• STATED PROBLEM: In the items below, swap "Where should I click to" for "Where do I click to" in the lines from the line with "680x483 pixels. At" up to and including the line with "click(1054, 221)", and reproduce only those lines with all else unchanged and the pictures omitted.

-- start ENTRIES --

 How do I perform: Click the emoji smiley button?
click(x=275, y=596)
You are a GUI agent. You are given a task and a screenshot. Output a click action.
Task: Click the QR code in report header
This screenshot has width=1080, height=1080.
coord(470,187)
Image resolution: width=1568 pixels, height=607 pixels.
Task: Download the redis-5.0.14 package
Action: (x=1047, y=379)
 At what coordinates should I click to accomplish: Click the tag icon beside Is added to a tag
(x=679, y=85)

-- end ENTRIES --
-- start ENTRIES --

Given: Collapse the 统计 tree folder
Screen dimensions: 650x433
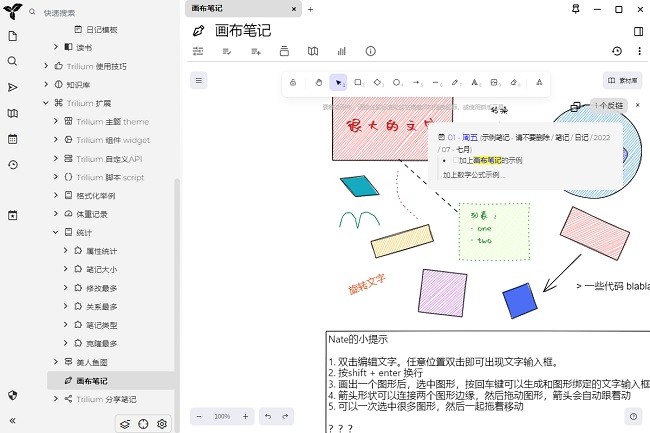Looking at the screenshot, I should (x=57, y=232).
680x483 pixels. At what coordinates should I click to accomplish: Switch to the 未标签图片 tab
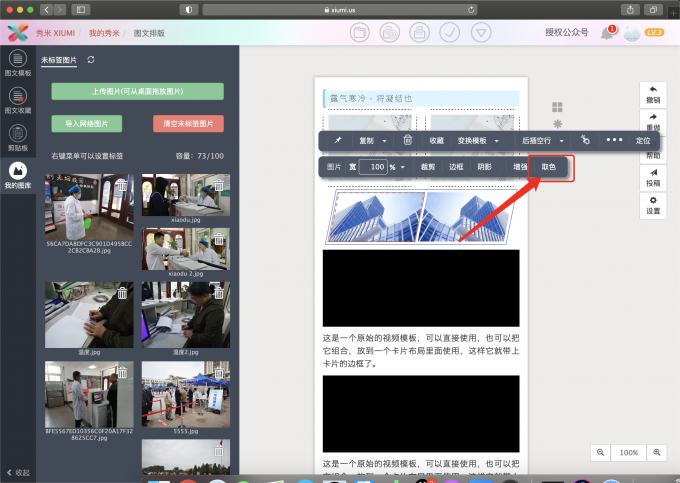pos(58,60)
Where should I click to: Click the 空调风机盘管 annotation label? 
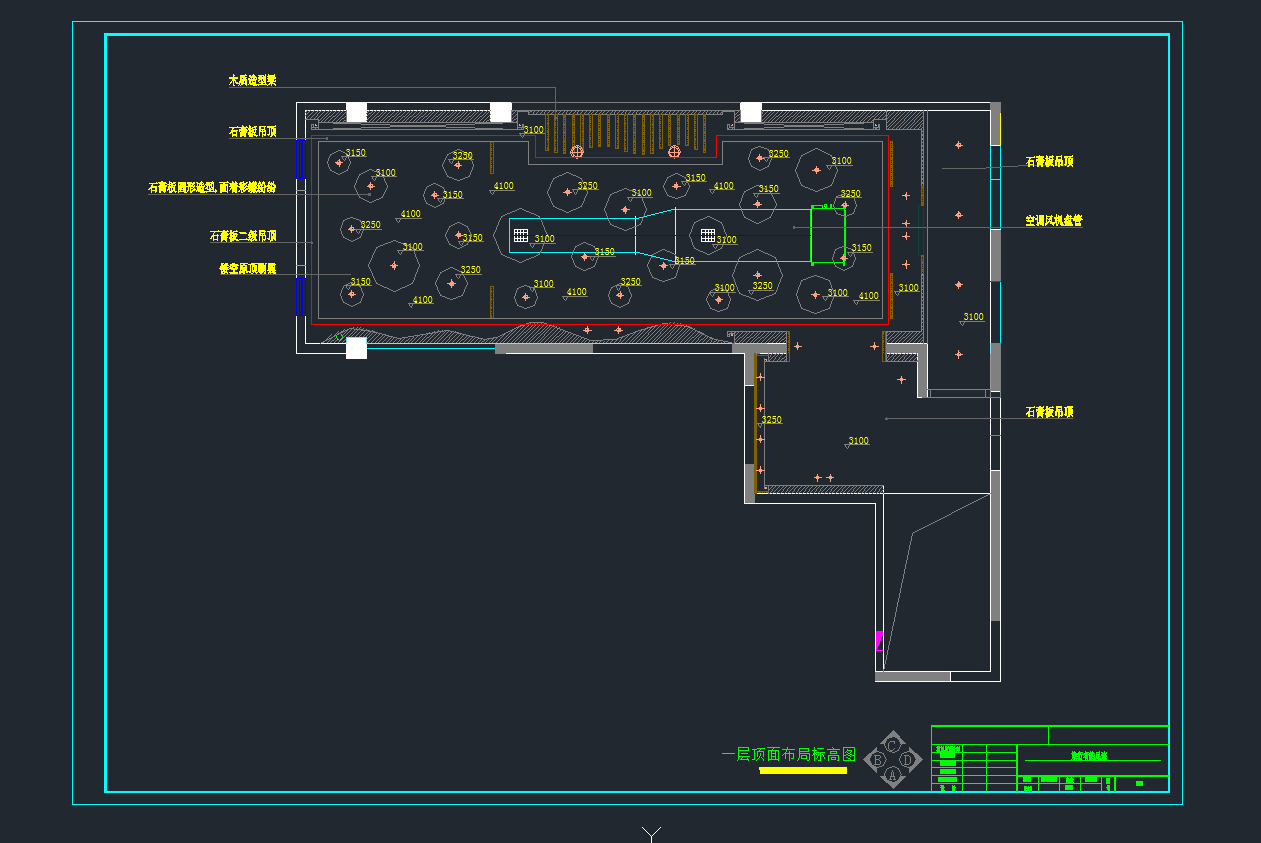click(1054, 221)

-- end ENTRIES --

• PROBLEM SOLUTION:
680x483 pixels. At what coordinates should I click to accomplish: Switch to the 未标签图片 tab
pos(58,60)
Where do I click to: Click the 空调风机盘管 annotation label? 
click(1054, 221)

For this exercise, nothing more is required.